**Brief 1**
Answer these from the profile of Rich Aurilia:
(a) What song often plays when Aurilia steps up to the plate at Pac Bell?
(b) What work did Aurilia's father do?
(c) Who made Aurilia a shortstop, and at what age?
**Brief 2**
Write the next part of the profile of Rich Aurilia, picking up after its final sentence.

San Francisco leftfielder Shawon Dunston describes Aurilia as a
"bad story because he's a good person. You don't hear about him
staying out until five in the morning before a game." Yet when
Aurilia steps up to the plate at Pac Bell, he is often serenaded
by the strangled strains of the Beastie Boys' No Sleep 'Til
Brooklyn. "Any time we need an interpreter for The Sopranos, we
call Rich," cracks Kuiper.

The son of a nurse, Lorraine, and a stockroom worker, Rich,
Aurilia grew up in an Italian enclave of the Gravesend section of
Brooklyn, home to one of the country's oldest cemeteries. His
youth was misspent playing stickball on the streets. "I can't
even tell you how much money my parents must have spent replacing
windows," he says. The one neighborhood home Aurilia never
hit-and-run from belonged to mafia don Carlo Gambino. "If I had
broken his window," Aurilia says, "I would have apologized."

Because of his strong arm Aurilia was turned into a shortstop at
15 by his coach at Xaverian High, Ed Murach. "At that age, if
you're a guy who can catch grounders and throw across the infield
on a consistent basis, that's a good thing," Aurilia says. "I
guess I was one of those guys." He still is. Although he's so
slow that teammates jokingly call him Speedy, Aurilia positions
himself well and catches everything he can get to.

**Data extract**
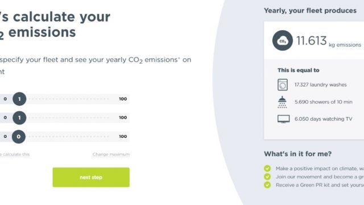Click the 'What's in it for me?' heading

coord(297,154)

* * *

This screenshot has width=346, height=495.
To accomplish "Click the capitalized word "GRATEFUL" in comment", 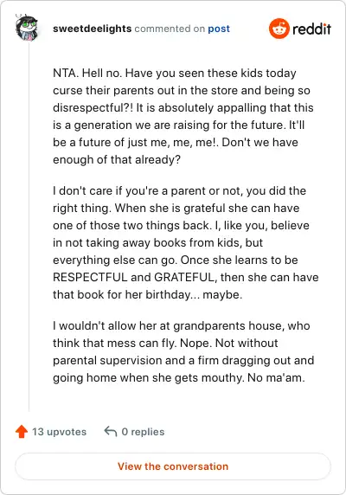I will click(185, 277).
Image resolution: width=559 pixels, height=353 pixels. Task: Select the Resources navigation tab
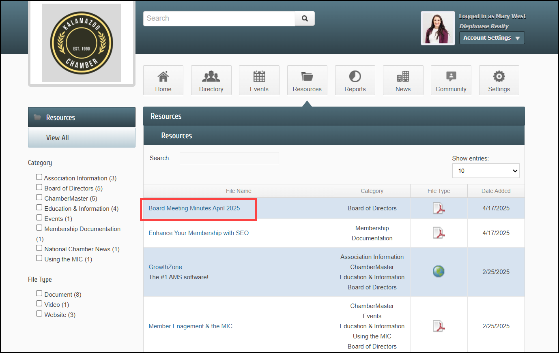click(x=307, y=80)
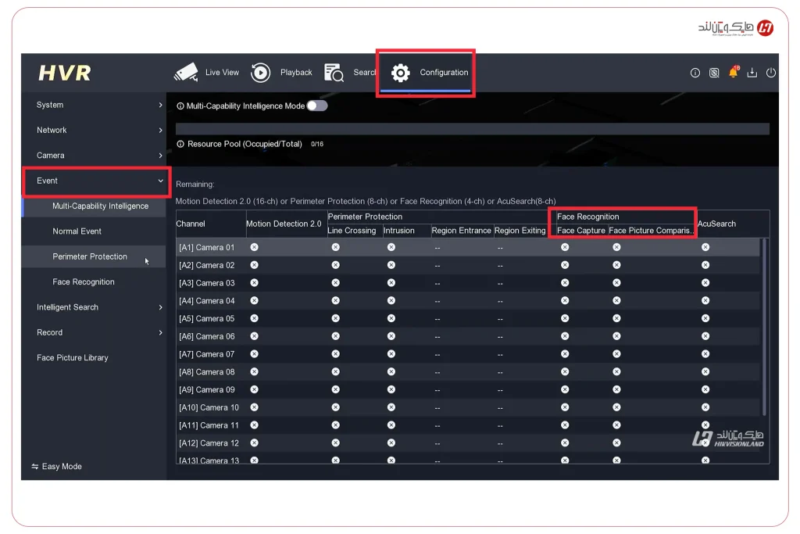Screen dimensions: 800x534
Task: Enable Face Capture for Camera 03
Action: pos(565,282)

**Task answer 1**
(a) The Beastie Boys' No Sleep 'Til Brooklyn.
(b) He was a stockroom worker.
(c) Ed Murach, his coach at Xaverian High, made him a shortstop at 15.

**Task answer 2**
Drafted out of St. John's in the 24th round in 1992 by the Texas
Rangers, Aurilia was handed a $5,000 signing bonus and a plane
ticket to Butte, Mont., where he began his pro career in the
rookie Pioneer League. He hit well at Butte (.337) and the next
season at Charlotte (.309) in the Class A Florida State League,
but he sputtered at Double A Tulsa (.234) in '94. "I didn't know
how to deal with failure," he says. The Rangers dealt with it on
Christmas Eve of that year, swapping him to San Francisco.
Aurilia was heartbroken. "I was thinking, Why doesn't Texas want
me?" he says. "I should have thought, Some other team wants me
more."

For four seasons he quietly waited his turn, in Triple A Phoenix
or in San Francisco, while the Giants brought in a conga line of
seasoned shortstops to play in front of or with him: Dunston,
Jose Vizcaino, Rey Sanchez. Not until 1999 did Aurilia win the
job outright. "Maybe the Giants couldn't get anybody else," he
muses. "Maybe that's why they gave me the job."

They almost took it back. Last year, with Aurilia mired in an
early-season slump, the buzz was that he might be traded to the
New York Mets. Encouraged by those 22 homers in '99, he had been
trying to park every pitch in the bleachers. "Next thing I knew,"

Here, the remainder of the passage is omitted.